Emperor of Air
Shankar flew into New York in January to participate in the prestigious World Economic Forum. As an invited religious leader, he was accorded the same status as South African Archbishop Emeritus Desmond Tutu and President of the World Muslim Congress Abdullah Omar Nasseef. The night before his appearance at the forum, Shankar gave a satsang at a synagogue on the Upper West Side for 2,000 people who paid $10 each. A band played Indian songs to warm up the crowd, and then he arrived in white flowing robes, holding flowers and walking sprightly down the center aisle before ascending the stage and carefully clipping on a microphone. He answered a few questions from the audience: "Do you think gurus should be treated differently from other people?""Just as a normal human," Shankar replied. "Just as a dear friend, nothing more."
"Will you ever marry?"
"I don't think I've grown up. Child marriage is prohibited. Maybe if I get older, I'll consider it. But do you really need to get married to raise a family? You simply have to consider the whole world your family."

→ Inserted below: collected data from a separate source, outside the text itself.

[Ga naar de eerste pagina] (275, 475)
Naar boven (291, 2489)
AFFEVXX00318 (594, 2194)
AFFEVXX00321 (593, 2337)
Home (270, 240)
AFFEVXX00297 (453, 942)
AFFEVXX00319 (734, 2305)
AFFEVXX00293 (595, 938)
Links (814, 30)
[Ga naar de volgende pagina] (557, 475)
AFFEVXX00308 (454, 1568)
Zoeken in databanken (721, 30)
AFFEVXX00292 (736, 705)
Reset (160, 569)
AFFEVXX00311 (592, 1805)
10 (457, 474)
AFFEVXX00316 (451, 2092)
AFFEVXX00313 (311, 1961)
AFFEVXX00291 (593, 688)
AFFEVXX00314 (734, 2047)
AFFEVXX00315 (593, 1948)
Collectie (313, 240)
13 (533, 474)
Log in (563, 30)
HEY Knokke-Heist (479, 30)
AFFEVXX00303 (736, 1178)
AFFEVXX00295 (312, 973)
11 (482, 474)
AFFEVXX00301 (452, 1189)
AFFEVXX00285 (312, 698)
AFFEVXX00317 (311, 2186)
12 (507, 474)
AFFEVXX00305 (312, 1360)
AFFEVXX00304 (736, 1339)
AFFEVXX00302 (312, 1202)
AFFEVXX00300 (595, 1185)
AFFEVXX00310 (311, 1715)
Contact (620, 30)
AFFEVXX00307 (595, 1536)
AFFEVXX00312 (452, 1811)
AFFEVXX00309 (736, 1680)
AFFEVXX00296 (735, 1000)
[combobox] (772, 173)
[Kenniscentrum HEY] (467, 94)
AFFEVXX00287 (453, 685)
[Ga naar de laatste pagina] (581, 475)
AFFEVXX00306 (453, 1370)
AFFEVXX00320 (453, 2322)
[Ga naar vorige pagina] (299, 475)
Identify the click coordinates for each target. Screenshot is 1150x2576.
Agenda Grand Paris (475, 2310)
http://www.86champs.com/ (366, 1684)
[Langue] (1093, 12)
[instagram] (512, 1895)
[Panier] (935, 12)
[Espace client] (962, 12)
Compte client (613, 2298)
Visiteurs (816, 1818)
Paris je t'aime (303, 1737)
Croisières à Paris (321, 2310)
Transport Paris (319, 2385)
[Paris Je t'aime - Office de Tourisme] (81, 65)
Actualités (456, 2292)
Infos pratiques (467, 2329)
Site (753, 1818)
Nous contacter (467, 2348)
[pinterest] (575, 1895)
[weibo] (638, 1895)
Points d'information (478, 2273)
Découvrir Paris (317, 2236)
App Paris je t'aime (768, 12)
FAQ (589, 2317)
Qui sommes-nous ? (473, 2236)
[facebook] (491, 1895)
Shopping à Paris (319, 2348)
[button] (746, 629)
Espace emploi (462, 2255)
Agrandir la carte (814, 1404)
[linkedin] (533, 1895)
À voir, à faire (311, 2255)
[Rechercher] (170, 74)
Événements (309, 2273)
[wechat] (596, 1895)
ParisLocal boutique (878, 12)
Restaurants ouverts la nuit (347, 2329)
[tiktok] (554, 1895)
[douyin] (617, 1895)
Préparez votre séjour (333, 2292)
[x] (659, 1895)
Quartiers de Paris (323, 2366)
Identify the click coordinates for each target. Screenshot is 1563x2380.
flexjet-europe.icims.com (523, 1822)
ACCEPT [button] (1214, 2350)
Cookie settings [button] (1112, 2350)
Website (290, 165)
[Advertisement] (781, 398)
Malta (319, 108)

A video camera caught his every utterance. Shankar speaks English, Tamil, and Hindi fluently. He answered some questions with care and others with playful laughs. One person asked: "Can you explain the mind-body connection?" This is a subject Shankar has written on and talked about extensively. But this time he answered only, "Yes, they do seem to be connected, don't you think?" He smiled and soon announced, "Enough questions, I think. Let's meditate, shall we?"
Afterward, I was led up to the stage to meet him. After a satsang he will stand for hours, shaking hands, touching heads, and smiling at anyone who waits in line. We shook hands, and I said I hoped he would find time in the next two days for an interview. After I stepped down, I was told by a cadre of teachers that I couldn't have an interview. Sri Sri was busy preparing for his speech at the economic forum—and I hadn't taken the basic course yet.The Lesson
Three months later, the medieval-looking, ash-white Royal Albert Palace was teeming with Sri Sri followers, most of whom appeared Indian. (The Manhattan crowd in January had appeared mostly non-Indian.) The sound of chanting and the scent of curry wafted through the corridors, and piles of shoes filled the corners near the main conference hall.
I was led to the bridal suite. Shankar asked how I was. I told him I was a little hung-over and had not slept because I'd stayed up all night for my birthday party. "Your head hurts?" he asked. "Come here." He held out his hands. I knelt down in front of him. He put his fingertips on my temples and the top of my head. This was a strange way to begin an interview, but why not try an empirical test of his healing powers?
He moved his hands on my head for 15 seconds, then lifted them off. "Better?" I backed away, then slid into the chair, trying to gauge what I was feeling.
"I'm not sure," I said. "Do you believe you can heal people?" I asked.
"People say it makes them feel better," he replied. His brown eyes were wide, his face open and easy to stare at. He was a very pleasant person to be around.